The two main measures of performance are throughput, the rate data transfer that can be achieved (in bits per second) and latency, the time taken for data to cross the network.

With a typical implementation of 6+ hops, throughput converges to a similar order of magnitude for all the protocols:

In real use these protocols only support of the order of low thousands of bits (not bytes!) per sec and should therefore only be used for sending small amounts of data that don’t change very often.

For a small payload with 192 nodes, Zigbee has lowest latency and Bluetooth has greatest variation of latency of 20ms to 200ms:

For a larger payload, the Bluetooth latency has a larger range of up to 750ms:

Whether the variation of latency matters depends on your particular solution. Which technology is best depends on what you need to accomplish. For example, in a Bluetooth lighting scenario you might not want some lights to come on immediately and far ones to come on up to a second later. For sensing, the delay usually doesn’t matter.

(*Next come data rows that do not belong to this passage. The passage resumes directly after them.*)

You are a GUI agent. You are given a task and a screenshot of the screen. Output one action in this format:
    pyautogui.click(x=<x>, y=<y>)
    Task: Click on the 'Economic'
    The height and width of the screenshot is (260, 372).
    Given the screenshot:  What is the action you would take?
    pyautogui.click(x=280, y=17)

You also need to consider other factors such as interoperability, scalability, security, reliability and ease of deployment. For example, Zigbee is less scalable and Silicon Labs recommends a maximum of seven hops otherwise the network becomes congested due to re-tries. Bluetooth has especially good interoperability because it is ubiquitous on smartphones and other devices. It also works reliably in industrial situations and has double encryption.

All protocols can be difficult to deploy due to the lack of off-the-shelf general solutions outside specific verticals such as lighting and home automation.

Silicon Labs have a more specific paper on Bluetooth Mesh Network Performance.